- **Stated problem**:
Copy word for word the entries between the lines holding "How do I perform: Open fourth" and "point(126,60)", inclusive.
========================
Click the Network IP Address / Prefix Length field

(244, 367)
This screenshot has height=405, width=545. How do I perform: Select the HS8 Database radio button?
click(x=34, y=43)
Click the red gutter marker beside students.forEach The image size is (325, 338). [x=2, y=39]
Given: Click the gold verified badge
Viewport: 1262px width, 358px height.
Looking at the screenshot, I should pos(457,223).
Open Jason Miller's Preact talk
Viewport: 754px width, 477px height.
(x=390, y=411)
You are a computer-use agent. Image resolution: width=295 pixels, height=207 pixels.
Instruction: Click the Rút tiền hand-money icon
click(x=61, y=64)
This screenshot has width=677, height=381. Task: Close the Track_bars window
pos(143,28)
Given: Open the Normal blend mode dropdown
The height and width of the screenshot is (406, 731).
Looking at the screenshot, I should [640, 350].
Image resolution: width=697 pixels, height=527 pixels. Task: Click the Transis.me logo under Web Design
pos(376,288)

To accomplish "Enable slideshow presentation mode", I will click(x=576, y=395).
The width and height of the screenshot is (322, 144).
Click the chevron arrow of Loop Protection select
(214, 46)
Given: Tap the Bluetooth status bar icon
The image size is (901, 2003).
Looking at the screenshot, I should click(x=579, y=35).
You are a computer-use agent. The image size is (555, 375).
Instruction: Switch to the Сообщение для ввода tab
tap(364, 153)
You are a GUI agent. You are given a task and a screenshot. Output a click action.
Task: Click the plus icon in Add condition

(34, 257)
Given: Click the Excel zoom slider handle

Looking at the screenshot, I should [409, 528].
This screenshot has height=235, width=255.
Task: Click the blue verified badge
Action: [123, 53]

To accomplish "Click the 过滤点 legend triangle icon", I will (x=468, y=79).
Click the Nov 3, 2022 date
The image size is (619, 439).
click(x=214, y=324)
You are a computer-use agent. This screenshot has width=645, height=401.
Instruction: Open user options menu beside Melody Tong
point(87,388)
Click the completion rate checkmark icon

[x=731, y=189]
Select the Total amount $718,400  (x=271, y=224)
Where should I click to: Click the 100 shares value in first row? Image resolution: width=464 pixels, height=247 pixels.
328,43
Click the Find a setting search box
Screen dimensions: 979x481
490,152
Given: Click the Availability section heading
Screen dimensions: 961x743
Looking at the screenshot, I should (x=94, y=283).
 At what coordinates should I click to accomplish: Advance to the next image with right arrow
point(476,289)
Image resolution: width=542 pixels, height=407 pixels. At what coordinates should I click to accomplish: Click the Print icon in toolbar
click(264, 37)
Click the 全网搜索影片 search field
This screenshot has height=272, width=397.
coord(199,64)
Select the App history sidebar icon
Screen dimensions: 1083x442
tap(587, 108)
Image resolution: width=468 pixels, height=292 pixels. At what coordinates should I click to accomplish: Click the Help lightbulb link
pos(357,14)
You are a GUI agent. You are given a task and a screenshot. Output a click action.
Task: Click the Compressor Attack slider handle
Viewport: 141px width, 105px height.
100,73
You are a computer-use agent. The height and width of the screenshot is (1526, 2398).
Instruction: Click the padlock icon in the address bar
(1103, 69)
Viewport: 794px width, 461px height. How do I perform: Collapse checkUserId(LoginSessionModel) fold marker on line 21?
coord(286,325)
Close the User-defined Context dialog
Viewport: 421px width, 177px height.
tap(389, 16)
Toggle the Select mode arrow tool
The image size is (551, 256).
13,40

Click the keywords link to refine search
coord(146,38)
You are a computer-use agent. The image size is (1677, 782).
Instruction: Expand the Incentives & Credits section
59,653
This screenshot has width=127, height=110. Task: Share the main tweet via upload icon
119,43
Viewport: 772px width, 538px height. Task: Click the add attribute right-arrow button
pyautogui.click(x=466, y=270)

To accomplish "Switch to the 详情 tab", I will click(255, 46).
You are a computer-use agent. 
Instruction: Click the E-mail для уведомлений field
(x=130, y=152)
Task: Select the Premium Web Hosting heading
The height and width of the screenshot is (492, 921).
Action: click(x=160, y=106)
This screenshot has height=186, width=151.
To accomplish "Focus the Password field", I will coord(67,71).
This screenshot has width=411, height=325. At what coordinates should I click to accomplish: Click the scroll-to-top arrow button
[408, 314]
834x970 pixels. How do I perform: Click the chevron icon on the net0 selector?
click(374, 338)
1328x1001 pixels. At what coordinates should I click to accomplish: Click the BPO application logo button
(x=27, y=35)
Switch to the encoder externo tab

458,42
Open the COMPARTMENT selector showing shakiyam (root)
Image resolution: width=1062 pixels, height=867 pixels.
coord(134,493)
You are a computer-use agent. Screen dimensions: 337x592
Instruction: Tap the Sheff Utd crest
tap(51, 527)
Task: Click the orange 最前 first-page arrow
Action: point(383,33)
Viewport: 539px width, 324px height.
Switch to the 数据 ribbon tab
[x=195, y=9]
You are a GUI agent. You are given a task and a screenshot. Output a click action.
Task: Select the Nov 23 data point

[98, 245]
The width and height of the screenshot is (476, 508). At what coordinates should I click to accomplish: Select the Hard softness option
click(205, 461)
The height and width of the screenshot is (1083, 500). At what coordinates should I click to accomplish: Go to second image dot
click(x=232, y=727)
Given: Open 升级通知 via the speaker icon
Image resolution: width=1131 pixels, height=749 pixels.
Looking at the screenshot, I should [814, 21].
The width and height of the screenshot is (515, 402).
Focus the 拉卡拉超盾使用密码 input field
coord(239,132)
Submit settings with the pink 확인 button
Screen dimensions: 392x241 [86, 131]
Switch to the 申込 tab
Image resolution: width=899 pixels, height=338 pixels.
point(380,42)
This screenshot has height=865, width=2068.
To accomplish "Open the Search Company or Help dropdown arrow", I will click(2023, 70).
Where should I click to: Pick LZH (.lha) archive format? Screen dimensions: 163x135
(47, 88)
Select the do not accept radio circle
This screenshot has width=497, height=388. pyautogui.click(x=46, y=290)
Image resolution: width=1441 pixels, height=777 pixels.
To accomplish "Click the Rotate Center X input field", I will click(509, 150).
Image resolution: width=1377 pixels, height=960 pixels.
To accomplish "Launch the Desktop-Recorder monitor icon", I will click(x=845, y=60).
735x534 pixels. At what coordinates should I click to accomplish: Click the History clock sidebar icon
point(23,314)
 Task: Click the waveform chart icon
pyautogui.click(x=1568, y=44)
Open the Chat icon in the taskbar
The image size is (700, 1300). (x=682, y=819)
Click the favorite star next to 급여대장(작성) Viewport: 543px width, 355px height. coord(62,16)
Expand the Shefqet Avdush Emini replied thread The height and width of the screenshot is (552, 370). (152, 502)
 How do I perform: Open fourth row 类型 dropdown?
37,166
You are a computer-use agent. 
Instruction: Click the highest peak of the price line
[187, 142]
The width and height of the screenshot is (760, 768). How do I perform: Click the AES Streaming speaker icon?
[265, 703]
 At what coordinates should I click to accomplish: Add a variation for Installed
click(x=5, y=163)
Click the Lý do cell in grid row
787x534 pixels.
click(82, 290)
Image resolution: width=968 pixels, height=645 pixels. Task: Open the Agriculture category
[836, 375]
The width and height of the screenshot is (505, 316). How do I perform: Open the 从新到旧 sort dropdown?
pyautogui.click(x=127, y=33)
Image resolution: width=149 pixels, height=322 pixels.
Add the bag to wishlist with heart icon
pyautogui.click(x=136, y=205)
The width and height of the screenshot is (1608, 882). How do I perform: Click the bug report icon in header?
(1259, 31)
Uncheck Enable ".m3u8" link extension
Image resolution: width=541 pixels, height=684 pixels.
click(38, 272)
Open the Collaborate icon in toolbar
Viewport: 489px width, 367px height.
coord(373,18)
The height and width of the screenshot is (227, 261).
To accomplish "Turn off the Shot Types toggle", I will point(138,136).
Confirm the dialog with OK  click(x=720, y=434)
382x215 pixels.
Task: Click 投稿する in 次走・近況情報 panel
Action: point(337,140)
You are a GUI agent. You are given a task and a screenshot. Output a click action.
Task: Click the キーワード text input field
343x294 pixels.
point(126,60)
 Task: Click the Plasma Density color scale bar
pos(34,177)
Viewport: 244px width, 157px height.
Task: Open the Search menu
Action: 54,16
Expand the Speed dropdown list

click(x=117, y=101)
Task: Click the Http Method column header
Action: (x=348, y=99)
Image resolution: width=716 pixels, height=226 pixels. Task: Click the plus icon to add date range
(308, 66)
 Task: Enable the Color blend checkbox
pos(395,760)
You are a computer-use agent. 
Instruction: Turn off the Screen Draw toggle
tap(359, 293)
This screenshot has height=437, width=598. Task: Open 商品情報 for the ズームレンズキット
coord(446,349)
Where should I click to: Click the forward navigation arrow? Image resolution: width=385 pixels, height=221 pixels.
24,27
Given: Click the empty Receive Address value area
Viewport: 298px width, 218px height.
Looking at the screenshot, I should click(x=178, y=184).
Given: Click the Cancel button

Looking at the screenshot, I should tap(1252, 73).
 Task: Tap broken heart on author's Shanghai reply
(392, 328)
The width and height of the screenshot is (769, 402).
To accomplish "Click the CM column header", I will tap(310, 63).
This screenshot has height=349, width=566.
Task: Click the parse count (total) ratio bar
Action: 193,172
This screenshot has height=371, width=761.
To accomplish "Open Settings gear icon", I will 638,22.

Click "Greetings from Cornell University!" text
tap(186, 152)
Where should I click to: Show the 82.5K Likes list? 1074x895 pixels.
========================
- **Task solution**:
 How do I perform: Open fourth row 类型 dropdown?
37,166
You are a computer-use agent. 
Instruction: Click the highest peak of the price line
[187, 142]
The width and height of the screenshot is (760, 768). How do I perform: Click the AES Streaming speaker icon?
[265, 703]
 At what coordinates should I click to accomplish: Add a variation for Installed
click(x=5, y=163)
Click the Lý do cell in grid row
787x534 pixels.
click(82, 290)
Image resolution: width=968 pixels, height=645 pixels. Task: Open the Agriculture category
[836, 375]
The width and height of the screenshot is (505, 316). How do I perform: Open the 从新到旧 sort dropdown?
pyautogui.click(x=127, y=33)
Image resolution: width=149 pixels, height=322 pixels.
Add the bag to wishlist with heart icon
pyautogui.click(x=136, y=205)
The width and height of the screenshot is (1608, 882). How do I perform: Click the bug report icon in header?
(1259, 31)
Uncheck Enable ".m3u8" link extension
Image resolution: width=541 pixels, height=684 pixels.
click(38, 272)
Open the Collaborate icon in toolbar
Viewport: 489px width, 367px height.
coord(373,18)
The height and width of the screenshot is (227, 261).
To accomplish "Turn off the Shot Types toggle", I will point(138,136).
Confirm the dialog with OK  click(x=720, y=434)
382x215 pixels.
Task: Click 投稿する in 次走・近況情報 panel
Action: point(337,140)
You are a GUI agent. You are given a task and a screenshot. Output a click action.
Task: Click the キーワード text input field
343x294 pixels.
point(126,60)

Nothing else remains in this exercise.